> _Problem requirements_
Please switch "Image resolution" to "Screen resolution" in the records from their start through the line containing "description-input is located", and give only those lines with all else unchanged.

Information shown START

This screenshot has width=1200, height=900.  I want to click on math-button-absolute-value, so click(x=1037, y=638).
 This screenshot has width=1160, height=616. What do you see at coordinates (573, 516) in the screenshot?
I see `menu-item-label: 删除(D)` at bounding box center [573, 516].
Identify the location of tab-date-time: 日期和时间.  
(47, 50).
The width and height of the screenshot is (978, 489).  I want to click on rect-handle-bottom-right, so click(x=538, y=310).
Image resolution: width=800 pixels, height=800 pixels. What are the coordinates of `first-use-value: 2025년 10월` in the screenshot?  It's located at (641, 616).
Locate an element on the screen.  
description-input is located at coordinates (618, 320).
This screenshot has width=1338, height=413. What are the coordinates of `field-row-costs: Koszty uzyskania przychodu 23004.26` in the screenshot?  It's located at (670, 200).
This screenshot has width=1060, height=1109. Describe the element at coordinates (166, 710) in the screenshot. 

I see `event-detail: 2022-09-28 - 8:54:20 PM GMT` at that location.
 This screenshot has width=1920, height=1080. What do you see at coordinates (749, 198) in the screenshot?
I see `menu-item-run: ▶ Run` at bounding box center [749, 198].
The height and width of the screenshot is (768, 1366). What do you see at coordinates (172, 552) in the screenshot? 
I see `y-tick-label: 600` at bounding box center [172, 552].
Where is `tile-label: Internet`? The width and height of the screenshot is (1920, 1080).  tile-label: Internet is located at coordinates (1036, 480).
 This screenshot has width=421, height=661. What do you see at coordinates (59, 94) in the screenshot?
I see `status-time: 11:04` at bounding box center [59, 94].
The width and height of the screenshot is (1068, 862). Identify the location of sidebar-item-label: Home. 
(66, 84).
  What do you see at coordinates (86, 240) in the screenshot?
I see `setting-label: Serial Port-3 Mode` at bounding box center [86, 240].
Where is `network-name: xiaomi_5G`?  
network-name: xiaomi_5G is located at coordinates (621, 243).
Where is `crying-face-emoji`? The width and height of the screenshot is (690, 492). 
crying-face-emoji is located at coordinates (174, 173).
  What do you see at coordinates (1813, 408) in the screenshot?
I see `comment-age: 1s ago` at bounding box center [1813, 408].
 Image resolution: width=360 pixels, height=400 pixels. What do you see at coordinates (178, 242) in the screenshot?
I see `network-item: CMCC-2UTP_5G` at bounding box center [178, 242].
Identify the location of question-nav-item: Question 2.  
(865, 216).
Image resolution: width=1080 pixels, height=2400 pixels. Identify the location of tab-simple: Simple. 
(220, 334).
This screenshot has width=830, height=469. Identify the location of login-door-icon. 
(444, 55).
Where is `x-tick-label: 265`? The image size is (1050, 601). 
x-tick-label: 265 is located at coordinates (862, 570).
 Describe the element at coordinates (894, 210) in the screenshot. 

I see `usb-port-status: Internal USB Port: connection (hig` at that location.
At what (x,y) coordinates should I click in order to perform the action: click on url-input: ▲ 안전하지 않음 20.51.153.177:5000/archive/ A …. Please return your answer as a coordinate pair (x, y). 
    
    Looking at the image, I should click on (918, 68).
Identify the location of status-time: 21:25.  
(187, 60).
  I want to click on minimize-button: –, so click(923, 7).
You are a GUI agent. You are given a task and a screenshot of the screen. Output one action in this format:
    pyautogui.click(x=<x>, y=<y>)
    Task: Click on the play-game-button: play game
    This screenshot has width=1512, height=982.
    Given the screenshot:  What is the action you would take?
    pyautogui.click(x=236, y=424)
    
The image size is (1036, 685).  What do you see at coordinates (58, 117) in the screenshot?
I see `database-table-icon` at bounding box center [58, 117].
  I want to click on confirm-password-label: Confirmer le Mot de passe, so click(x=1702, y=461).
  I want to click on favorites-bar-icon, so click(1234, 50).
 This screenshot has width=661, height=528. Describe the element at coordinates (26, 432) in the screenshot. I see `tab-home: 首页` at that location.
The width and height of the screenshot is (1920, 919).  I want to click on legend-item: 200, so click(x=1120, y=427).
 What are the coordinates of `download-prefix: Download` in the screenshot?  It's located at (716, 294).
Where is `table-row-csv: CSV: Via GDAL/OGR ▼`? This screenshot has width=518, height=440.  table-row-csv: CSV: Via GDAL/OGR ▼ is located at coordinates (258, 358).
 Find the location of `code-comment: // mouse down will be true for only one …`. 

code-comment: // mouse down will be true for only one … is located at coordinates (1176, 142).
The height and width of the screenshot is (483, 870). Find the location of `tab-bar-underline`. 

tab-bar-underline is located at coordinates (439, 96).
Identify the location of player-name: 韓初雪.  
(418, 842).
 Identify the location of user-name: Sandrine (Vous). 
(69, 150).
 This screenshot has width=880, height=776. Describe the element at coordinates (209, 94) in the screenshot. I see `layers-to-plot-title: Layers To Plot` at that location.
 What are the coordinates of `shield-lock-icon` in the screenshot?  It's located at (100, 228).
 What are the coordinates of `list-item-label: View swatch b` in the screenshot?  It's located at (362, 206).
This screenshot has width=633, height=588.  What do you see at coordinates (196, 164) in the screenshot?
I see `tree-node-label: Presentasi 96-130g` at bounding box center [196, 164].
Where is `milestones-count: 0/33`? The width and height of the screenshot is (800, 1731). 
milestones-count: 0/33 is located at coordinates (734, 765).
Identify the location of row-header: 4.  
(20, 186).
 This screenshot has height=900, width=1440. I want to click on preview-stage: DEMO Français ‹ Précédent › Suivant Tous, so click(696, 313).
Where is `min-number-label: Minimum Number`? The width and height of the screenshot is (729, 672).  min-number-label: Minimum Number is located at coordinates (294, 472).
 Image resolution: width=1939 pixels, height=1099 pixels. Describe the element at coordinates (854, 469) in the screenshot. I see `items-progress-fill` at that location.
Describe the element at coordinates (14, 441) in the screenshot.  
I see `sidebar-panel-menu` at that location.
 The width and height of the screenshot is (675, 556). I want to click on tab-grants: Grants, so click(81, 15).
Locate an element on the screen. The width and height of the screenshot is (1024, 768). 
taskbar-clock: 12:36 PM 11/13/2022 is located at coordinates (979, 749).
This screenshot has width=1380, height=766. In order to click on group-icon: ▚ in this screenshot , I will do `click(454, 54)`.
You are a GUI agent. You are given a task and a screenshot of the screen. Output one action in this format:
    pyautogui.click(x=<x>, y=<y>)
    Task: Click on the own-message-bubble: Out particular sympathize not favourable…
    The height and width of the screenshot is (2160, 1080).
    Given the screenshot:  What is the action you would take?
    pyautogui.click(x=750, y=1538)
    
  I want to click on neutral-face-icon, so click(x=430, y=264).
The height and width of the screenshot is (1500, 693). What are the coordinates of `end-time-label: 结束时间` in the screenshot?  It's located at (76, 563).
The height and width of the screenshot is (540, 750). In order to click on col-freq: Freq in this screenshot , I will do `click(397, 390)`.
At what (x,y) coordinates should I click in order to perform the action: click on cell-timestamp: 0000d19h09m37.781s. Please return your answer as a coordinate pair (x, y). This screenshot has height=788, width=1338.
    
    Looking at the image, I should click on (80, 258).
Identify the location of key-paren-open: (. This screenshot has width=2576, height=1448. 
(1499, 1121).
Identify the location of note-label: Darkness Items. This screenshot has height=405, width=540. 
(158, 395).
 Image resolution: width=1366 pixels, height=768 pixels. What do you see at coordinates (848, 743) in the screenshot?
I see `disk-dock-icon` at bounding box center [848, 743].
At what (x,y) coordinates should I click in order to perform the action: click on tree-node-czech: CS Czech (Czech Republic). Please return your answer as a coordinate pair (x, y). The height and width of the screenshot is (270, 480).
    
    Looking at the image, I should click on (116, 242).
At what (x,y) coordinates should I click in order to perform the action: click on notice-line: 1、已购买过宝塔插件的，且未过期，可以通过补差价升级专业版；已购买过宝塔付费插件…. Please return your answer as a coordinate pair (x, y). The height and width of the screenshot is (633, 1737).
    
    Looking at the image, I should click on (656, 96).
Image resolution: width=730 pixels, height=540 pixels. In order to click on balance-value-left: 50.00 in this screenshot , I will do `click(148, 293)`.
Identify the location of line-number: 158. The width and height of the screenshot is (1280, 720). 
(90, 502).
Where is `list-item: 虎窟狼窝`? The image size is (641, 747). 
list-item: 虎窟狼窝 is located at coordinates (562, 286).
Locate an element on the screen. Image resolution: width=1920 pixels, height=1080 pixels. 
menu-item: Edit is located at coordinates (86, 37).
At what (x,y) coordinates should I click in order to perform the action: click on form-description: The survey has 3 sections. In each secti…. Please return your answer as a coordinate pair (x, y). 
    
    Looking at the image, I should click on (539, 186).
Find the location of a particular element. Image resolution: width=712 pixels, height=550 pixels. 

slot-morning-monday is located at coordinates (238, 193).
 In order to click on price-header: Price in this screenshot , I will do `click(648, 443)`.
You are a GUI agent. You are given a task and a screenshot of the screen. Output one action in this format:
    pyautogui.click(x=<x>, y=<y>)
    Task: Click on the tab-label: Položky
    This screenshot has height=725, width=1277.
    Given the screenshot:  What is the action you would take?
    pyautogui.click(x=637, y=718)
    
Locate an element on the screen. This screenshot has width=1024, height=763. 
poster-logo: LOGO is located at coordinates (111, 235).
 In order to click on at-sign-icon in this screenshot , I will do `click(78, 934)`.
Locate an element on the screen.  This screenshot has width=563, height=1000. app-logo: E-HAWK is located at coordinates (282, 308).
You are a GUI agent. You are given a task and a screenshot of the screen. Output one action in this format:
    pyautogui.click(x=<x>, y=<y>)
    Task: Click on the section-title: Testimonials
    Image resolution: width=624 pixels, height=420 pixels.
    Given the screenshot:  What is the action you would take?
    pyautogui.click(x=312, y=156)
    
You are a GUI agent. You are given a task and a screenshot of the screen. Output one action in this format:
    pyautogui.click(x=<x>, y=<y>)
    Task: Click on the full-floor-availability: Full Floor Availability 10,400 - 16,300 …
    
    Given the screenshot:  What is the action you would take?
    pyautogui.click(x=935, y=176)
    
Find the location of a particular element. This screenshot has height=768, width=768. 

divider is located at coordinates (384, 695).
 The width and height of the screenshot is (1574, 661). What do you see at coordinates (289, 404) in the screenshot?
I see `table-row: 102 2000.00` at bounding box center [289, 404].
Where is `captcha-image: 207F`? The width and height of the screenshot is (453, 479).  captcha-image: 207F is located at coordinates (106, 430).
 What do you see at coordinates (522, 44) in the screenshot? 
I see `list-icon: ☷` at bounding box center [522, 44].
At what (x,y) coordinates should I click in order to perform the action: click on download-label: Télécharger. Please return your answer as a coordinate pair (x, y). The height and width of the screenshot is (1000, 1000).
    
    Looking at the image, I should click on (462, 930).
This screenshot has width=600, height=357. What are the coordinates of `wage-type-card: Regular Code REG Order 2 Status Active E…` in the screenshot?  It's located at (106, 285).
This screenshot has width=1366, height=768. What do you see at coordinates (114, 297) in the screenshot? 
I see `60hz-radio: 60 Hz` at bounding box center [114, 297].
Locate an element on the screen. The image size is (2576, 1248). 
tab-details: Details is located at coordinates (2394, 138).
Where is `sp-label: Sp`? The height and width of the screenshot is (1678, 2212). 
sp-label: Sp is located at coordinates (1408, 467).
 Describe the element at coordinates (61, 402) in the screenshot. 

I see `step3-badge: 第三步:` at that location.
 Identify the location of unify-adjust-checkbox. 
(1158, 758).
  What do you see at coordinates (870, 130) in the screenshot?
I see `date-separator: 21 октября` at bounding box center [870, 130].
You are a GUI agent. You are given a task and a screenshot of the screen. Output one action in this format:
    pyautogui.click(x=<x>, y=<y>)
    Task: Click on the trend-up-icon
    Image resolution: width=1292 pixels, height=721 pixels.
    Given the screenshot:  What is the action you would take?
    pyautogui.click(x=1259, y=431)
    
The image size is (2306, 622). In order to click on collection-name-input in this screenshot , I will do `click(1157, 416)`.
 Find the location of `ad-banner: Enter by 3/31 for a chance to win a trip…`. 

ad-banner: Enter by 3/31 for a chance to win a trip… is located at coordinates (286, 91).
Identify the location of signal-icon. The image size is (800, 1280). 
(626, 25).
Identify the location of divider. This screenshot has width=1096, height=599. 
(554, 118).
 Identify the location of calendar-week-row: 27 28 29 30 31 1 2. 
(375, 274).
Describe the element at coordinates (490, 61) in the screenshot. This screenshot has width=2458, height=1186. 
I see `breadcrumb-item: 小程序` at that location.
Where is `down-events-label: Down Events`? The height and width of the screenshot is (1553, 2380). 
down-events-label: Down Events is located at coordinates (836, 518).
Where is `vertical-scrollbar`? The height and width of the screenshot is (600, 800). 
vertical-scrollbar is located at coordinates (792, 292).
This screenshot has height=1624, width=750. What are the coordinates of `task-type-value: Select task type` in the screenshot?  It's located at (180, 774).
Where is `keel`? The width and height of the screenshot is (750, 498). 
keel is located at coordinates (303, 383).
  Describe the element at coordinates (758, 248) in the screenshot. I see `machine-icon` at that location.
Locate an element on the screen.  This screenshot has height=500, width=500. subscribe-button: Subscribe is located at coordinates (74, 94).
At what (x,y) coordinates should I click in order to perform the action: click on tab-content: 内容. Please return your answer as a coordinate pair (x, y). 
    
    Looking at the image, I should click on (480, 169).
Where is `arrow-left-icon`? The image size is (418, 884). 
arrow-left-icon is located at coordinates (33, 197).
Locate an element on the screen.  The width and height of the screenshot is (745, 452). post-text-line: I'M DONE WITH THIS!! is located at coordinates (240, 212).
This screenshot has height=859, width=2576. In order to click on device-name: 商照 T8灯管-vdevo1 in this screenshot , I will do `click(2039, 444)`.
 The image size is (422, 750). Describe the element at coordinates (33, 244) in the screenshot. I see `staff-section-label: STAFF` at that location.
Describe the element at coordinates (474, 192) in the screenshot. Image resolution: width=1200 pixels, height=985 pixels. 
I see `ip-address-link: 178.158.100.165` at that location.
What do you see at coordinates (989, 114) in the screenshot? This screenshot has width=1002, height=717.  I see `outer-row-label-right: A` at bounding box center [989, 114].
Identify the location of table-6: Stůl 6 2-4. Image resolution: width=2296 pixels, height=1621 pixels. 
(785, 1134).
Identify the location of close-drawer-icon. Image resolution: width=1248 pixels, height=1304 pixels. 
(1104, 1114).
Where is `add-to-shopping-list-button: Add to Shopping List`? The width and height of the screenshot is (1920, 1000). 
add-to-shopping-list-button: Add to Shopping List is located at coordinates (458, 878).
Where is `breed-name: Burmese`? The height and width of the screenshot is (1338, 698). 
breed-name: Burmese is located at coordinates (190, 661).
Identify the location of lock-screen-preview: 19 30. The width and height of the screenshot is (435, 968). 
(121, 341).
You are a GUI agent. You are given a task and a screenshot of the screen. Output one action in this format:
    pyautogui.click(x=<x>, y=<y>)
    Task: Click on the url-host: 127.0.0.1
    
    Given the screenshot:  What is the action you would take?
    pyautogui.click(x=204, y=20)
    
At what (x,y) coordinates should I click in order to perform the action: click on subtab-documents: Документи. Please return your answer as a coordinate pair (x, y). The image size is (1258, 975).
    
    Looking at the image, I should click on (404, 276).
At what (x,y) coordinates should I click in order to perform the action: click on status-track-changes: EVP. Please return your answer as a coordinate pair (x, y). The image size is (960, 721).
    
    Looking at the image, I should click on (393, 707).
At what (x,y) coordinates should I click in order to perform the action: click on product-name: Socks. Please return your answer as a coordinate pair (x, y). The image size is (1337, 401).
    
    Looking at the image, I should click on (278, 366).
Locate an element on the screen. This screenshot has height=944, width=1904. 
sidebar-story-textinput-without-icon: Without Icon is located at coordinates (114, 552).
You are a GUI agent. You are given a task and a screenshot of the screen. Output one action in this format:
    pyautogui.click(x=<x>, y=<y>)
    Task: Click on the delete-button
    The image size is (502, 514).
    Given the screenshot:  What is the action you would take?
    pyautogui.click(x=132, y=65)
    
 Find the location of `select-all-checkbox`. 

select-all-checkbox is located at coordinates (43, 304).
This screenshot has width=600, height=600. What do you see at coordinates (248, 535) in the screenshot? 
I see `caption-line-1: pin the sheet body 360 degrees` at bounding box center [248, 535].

Information shown END

> _Response to this exercise_
This screenshot has width=1200, height=900.  I want to click on math-button-absolute-value, so click(x=1037, y=638).
 This screenshot has width=1160, height=616. What do you see at coordinates (573, 516) in the screenshot?
I see `menu-item-label: 删除(D)` at bounding box center [573, 516].
Identify the location of tab-date-time: 日期和时间.  
(47, 50).
The width and height of the screenshot is (978, 489).  I want to click on rect-handle-bottom-right, so click(x=538, y=310).
Screen resolution: width=800 pixels, height=800 pixels. What are the coordinates of `first-use-value: 2025년 10월` in the screenshot?  It's located at (641, 616).
Locate an element on the screen.  
description-input is located at coordinates (618, 320).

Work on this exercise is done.